While he continued smoking, Cleopatra looked at the page. “Why did you do it?” she blurted, the question spilling from her lips. At his creased brow, she continued hurriedly. “You know you cannot compete with the Devil’s Den as long as we offer prostitution to our members and you don’t. Even with the decline in your business and the rise of our club, you still chose to do away with it. Why?” she asked, needing to understand.
Adair flicked his ashes into a small crystal dish. “My brother . . . Ryker,” he elucidated, “made the overall decision after being so persuaded by his wife.” Any other day the fact that Black had been cowed by a young lady would have commanded Cleopatra’s amusement. Not now. “Given how our numbers have declined”—his mouth tightened—“changed, I doubted how wise the decision was for the hell.”
Abandoning the sheet in her hands, she waved her palm, wafting about the smoke so she might better see him. “You doubted it, and saw the decline in profits, and yet you’ve been”—by his own words—“placed in charge of the club. You could have reinstated the club’s previous policy and offered whores for your patrons. You chose not to. Why?”
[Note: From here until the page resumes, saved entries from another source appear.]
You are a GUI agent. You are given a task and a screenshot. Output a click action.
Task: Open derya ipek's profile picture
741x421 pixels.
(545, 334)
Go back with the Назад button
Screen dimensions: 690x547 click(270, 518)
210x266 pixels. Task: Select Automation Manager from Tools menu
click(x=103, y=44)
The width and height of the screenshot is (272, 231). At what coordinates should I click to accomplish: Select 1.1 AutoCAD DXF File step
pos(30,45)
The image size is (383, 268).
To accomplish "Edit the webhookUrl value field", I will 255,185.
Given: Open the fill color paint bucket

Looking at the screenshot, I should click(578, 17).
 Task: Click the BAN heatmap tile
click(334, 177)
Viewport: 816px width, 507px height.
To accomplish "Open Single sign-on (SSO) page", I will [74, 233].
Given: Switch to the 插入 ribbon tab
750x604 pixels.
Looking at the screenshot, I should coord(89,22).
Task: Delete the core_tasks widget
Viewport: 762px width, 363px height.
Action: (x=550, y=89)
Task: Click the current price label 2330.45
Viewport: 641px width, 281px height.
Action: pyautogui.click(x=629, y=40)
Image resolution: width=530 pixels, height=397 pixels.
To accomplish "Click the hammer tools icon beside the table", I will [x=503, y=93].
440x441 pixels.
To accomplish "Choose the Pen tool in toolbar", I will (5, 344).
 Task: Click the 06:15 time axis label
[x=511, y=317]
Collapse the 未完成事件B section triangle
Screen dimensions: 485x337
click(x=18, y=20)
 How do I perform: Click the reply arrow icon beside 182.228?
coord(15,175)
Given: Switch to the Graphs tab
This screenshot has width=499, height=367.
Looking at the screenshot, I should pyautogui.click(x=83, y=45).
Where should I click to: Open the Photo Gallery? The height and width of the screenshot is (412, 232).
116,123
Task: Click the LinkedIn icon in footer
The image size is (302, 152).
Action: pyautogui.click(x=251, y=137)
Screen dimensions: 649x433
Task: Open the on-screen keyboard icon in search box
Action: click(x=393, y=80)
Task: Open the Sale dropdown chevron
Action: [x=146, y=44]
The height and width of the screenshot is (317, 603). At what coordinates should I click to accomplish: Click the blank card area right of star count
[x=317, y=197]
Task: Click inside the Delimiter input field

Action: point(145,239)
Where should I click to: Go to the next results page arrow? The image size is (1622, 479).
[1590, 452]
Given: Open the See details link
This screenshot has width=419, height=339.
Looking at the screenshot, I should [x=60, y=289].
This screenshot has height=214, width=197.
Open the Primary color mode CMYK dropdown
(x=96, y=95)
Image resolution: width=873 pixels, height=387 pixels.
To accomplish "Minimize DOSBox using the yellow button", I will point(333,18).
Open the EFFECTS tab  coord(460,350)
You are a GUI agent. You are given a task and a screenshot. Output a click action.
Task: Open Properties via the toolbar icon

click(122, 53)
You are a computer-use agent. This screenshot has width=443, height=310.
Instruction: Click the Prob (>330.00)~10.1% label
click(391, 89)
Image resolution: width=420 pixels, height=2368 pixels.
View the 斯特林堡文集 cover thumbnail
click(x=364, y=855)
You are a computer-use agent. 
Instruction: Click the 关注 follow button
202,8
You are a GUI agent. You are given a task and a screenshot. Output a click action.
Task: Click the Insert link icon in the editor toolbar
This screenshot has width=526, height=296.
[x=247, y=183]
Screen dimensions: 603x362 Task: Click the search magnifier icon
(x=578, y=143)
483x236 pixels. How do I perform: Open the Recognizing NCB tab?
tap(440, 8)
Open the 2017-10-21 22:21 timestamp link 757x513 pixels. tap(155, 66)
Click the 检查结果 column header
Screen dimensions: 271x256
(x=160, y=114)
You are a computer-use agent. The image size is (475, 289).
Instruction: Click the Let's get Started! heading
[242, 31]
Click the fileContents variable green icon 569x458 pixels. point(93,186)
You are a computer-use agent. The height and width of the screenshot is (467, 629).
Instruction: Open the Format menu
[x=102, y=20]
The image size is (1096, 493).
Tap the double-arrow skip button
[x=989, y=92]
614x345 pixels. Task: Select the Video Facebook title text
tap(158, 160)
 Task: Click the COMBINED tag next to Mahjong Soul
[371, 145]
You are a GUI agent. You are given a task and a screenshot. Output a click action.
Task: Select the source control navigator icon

Because, ultimately, her own brother cared about nothing more than the money coming into the Devil’s Den. Everyone and everything could be sacrificed, as Cleopatra’s presence in Black’s household was proof of.
Adair took another pull from his cheroot. “I thought about it,” he admitted somberly. “I’ve even debated my brothers in the past about the changes Ryker and his wife enacted.”
One move or word from Cleopatra, and he’d say not another word. She’d come to know him that well. Cleopatra waited.
“In the end,” he began quietly as he stubbed the remaining embers out in the crystal dish, “I thought of when I was a boy just orphaned.” She froze, afraid to move and stymie the flow of his words. “I was a boy on my own. Diggory”—her insides twisted at the hated name—“made me one of his gang. Fed me.” He grimaced. “The food we were given was barely edible.”